(Task to carry out) Recast the lines from the one containing "You are a GUI" through the one containing "pyautogui.click(x=321, y=240)" as a Markdown table with the columns Line No. and Text, leaving out any blank lines.

(Stored data)
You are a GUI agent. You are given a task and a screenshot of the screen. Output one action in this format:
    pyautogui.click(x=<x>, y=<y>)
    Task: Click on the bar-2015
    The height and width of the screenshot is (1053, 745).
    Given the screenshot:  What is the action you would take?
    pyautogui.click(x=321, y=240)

==

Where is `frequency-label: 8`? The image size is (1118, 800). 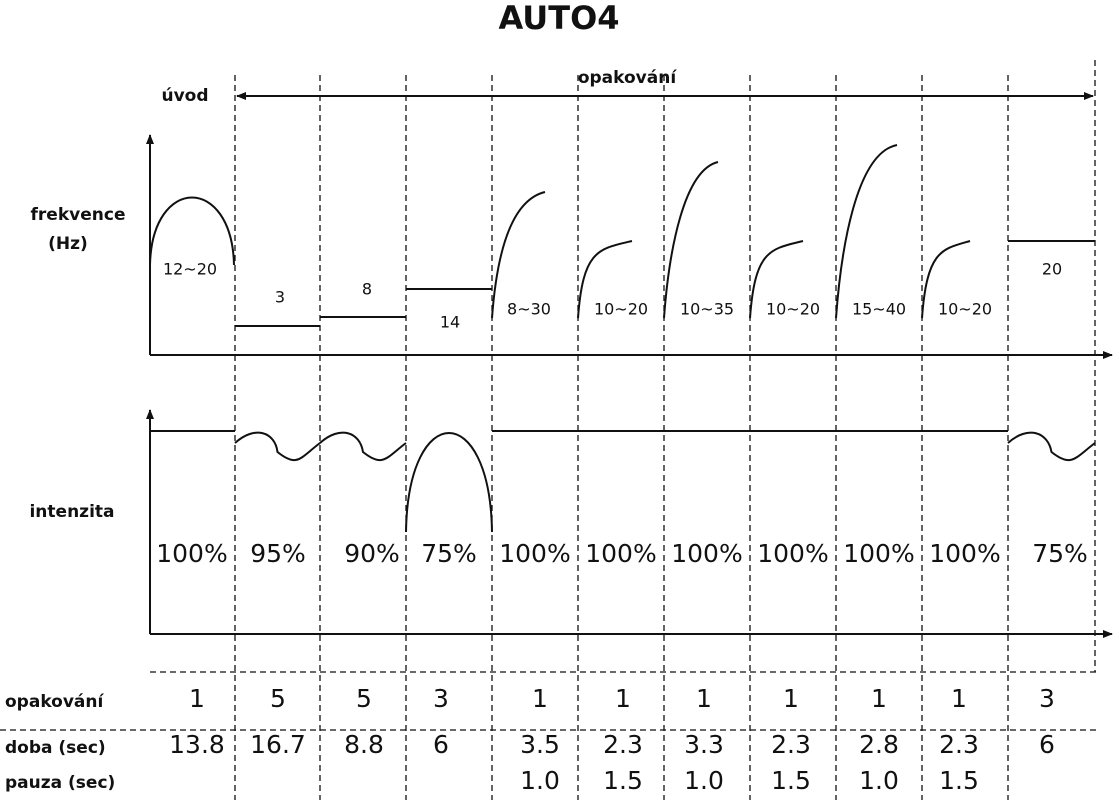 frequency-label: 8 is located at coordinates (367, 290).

==

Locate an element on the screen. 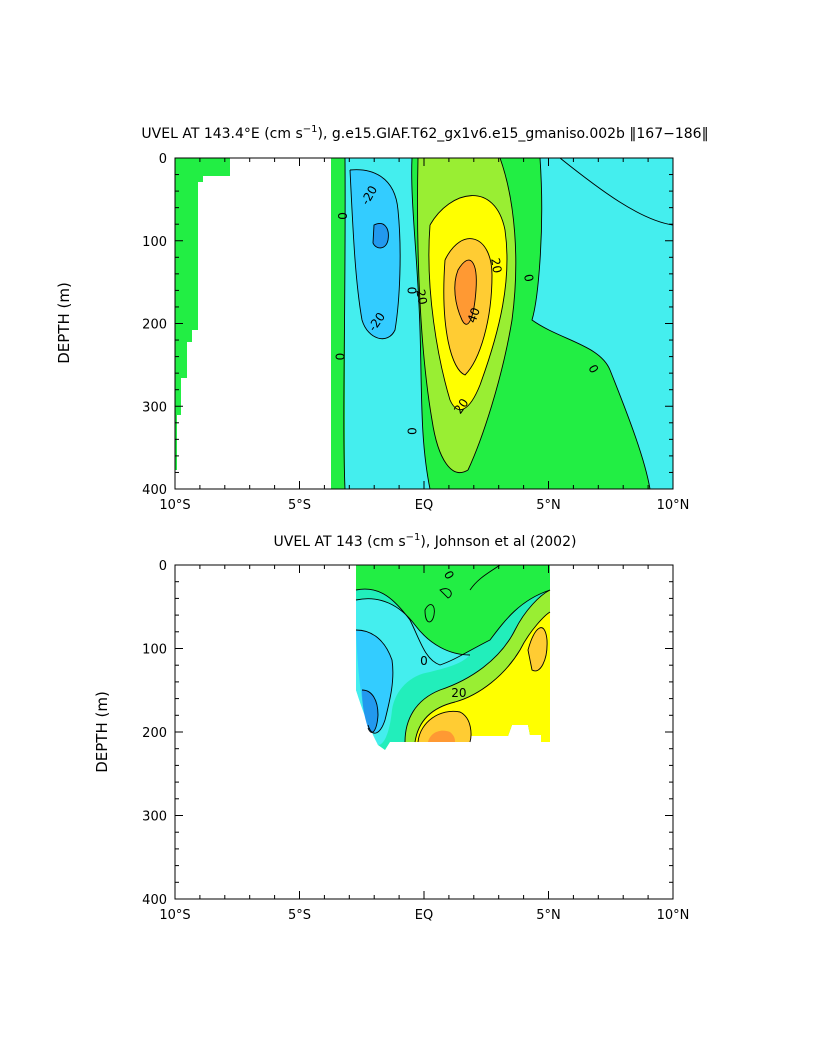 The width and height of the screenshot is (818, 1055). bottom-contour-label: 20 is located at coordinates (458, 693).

(Response box)
| Line No. | Text |
|---|---|
| 1 | You are a GUI agent. You are given a task and a screenshot of the screen. Output one action in this format: |
| 2 |     pyautogui.click(x=<x>, y=<y>) |
| 3 |     Task: Click on the bar-2015 |
| 4 |     The height and width of the screenshot is (1053, 745). |
| 5 |     Given the screenshot:  What is the action you would take? |
| 6 |     pyautogui.click(x=321, y=240) |